How to alter FS pipeline to change the columns, if the columns in the file changed

manas.raman · March 21, 2020, 2:39am

Hi,
I am trying to alter the FS pipeline for memSQL 6.8.12.
The scenario is, the columns in the input file is changing as per the user input.
I want to alter the columns selection in the pipeline through a python script dynamically.

I am trying to get the syntax for the change, but not able to do successfully.
Can you please suggest on this.

Below is the scenario.

Initial Pipiline:

CREATE PIPELINE test_memsql_PIPELINE
AS LOAD DATA FS ‘/base/location/test_file_memsql.csv’
BATCH_INTERVAL 2500
ENABLE OUT_OF_ORDER OPTIMIZATION
SKIP ALL ERRORS
INTO TABLE test_memsql
FIELDS TERMINATED BY ‘,’ ENCLOSED BY ‘’ ESCAPED BY ‘\’
LINES TERMINATED BY ‘\n’ STARTING BY ‘’
IGNORE 1 LINES
(
COB_DATE,
BU_CATEGORY,
BU_AREA,
PNL
);

Pipeline structure needed after ALTER PIPELINE

CREATE PIPELINE test_memsql_PIPELINE
AS LOAD DATA FS ‘/base/location/test_file_memsql.csv’
BATCH_INTERVAL 2500
ENABLE OUT_OF_ORDER OPTIMIZATION
SKIP ALL ERRORS
INTO TABLE test_memsql
FIELDS TERMINATED BY ‘,’ ENCLOSED BY ‘’ ESCAPED BY ‘\’
LINES TERMINATED BY ‘\n’ STARTING BY ‘’
IGNORE 1 LINES
( BU_CATEGORY,
COB_DATE,
DIVISION,
PNL,
BU_AREA,
TOTAL_AMOUNT
);

I tried something like below, but looks like this is not syntactically correct.
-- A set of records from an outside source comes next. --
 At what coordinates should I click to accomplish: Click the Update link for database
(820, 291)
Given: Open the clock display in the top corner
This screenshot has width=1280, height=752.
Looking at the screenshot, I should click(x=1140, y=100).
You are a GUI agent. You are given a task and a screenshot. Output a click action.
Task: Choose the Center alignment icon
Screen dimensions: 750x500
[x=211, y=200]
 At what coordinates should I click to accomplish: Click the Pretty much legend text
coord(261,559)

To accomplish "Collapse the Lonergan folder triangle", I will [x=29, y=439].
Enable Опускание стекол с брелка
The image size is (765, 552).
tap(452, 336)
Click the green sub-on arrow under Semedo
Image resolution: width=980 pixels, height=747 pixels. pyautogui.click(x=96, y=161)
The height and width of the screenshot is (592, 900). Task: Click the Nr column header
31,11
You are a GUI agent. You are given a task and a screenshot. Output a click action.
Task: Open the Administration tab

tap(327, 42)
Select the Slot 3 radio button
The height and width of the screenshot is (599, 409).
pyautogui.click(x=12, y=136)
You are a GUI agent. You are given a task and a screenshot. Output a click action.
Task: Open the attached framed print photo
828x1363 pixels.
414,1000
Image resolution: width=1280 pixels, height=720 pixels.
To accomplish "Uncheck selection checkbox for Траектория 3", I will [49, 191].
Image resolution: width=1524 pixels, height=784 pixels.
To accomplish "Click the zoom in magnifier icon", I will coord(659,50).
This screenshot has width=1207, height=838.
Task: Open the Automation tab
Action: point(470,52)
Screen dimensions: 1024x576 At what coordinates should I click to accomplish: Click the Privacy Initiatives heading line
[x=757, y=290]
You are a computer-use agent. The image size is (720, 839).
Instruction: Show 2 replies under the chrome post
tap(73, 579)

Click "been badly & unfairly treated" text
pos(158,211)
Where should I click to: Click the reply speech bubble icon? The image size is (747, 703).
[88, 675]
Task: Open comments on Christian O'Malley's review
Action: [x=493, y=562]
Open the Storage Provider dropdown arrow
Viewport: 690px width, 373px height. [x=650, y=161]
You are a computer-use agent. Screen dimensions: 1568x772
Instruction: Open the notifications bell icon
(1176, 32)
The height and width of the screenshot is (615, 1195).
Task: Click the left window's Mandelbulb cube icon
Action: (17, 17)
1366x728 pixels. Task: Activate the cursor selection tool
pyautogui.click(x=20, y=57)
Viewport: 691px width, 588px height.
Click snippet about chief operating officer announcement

alter pipeline test_memsql_PIPELINE columns (BU_CATEGORY,COB_DATE,DIVISION,PNL,BU_AREA,TOTAL_AMOUNT);

alter pipeline test_memsql_PIPELINE set fields (BU_CATEGORY,COB_DATE,DIVISION,PNL,BU_AREA,TOTAL_AMOUNT);

alter pipeline test_memsql_PIPELINE set columns (BU_CATEGORY,COB_DATE,DIVISION,PNL,BU_AREA,TOTAL_AMOUNT);

ERROR 1064 (42000): You have an error in your SQL syntax; check the manual that corresponds to your MySQL server version for the right syntax to use near ‘columns (BU_CATEGORY,COB_DATE,DIVISION,PNL,BU_AREA,TOTAL_AMOUNT)’ at line 1

ERROR 1064 (42000): You have an error in your SQL syntax; check the manual that corresponds to your MySQL server version for the right syntax to use near ‘fields (BU_CATEGORY,COB_DATE,DIVISION,PNL,BU_AREA,TOTAL_AMOUNT)’ at line 1

PS: Just to mention, I tried CREATE OR REPLACE PIPELINE for the pipeline modification. It looks working as expected.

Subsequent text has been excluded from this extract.